(TASK DETAILS):
Of all the entries below, only the lines from the one with "This screenshot has height=608, width=991." up to and including the one with "This screenshot has width=381, height=283." are to be duplicated exactly.

(Beginning of RECORDS TO USE)

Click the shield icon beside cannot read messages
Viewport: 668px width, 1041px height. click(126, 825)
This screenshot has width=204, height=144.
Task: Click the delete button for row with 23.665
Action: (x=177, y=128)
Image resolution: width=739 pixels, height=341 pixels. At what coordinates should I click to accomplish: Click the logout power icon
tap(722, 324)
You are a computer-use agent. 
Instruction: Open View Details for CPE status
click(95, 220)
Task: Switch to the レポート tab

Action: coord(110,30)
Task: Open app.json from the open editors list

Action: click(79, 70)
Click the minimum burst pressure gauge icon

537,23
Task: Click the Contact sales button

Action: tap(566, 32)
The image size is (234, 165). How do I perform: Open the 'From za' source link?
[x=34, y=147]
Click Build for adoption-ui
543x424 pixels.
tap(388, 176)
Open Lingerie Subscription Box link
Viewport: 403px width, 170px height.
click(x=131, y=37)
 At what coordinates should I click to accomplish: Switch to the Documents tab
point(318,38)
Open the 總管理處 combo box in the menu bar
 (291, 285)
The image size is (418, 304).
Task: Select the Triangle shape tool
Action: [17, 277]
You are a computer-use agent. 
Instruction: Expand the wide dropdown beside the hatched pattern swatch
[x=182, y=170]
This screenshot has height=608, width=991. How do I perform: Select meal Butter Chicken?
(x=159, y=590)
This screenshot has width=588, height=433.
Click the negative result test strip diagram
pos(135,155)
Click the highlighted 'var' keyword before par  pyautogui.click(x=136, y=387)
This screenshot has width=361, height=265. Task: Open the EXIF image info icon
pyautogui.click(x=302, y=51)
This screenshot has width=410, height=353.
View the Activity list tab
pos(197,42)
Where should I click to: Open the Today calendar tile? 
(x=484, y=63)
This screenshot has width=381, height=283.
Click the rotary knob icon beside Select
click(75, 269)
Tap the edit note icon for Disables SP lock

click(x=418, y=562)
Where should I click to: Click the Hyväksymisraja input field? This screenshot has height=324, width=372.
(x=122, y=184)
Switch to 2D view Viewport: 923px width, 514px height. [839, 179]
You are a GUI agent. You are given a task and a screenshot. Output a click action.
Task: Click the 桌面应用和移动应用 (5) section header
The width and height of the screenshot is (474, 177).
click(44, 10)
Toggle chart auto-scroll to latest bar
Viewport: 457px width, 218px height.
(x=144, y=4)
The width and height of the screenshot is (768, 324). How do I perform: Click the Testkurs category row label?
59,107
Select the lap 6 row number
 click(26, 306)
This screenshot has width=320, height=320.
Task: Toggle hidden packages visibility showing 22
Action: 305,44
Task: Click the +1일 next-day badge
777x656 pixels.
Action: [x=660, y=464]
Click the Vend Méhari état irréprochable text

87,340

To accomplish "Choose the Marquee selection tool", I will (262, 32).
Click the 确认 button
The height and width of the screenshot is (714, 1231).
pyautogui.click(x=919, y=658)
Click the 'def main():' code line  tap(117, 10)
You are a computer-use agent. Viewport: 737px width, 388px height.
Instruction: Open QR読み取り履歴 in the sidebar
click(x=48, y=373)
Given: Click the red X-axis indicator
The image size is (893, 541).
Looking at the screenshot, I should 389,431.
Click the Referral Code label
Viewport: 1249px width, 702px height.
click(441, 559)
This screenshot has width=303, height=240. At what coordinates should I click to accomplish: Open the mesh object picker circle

(End of RECORDS TO USE)

(FINISHED TASK):
This screenshot has height=608, width=991. How do I perform: Select meal Butter Chicken?
(x=159, y=590)
This screenshot has width=588, height=433.
Click the negative result test strip diagram
pos(135,155)
Click the highlighted 'var' keyword before par  pyautogui.click(x=136, y=387)
This screenshot has width=361, height=265. Task: Open the EXIF image info icon
pyautogui.click(x=302, y=51)
This screenshot has width=410, height=353.
View the Activity list tab
pos(197,42)
Where should I click to: Open the Today calendar tile? 
(x=484, y=63)
This screenshot has width=381, height=283.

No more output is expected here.